Data excerpts:

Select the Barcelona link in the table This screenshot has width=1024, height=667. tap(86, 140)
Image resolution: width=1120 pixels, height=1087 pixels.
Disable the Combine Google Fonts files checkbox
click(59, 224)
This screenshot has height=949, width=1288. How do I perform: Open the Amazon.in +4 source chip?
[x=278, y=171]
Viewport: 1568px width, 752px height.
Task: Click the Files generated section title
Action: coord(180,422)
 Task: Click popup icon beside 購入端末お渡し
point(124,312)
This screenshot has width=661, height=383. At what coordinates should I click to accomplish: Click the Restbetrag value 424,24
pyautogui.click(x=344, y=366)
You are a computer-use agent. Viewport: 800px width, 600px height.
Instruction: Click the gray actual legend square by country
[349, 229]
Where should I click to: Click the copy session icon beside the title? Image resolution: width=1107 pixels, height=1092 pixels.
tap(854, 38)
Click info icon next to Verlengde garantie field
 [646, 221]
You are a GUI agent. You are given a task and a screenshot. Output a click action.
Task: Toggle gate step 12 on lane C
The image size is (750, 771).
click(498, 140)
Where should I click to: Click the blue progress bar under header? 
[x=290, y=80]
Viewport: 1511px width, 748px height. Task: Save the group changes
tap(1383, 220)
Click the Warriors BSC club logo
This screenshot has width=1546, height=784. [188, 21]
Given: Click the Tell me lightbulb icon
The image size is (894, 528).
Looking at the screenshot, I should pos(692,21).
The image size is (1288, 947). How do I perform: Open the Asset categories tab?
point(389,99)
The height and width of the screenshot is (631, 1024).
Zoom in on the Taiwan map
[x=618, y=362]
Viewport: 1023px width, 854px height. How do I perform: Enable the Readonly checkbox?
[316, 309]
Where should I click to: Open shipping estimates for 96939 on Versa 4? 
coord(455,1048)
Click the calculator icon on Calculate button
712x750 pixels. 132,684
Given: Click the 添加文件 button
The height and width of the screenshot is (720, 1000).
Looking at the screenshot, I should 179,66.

Exercise prompt:
The answer must be the line containing "Zoom in on the Taiwan map" and every line after it to the end of the records, repeated exactly.

Response box:
Zoom in on the Taiwan map
[x=618, y=362]
Viewport: 1023px width, 854px height. How do I perform: Enable the Readonly checkbox?
[316, 309]
Where should I click to: Open shipping estimates for 96939 on Versa 4? 
coord(455,1048)
Click the calculator icon on Calculate button
712x750 pixels. 132,684
Given: Click the 添加文件 button
The height and width of the screenshot is (720, 1000).
Looking at the screenshot, I should 179,66.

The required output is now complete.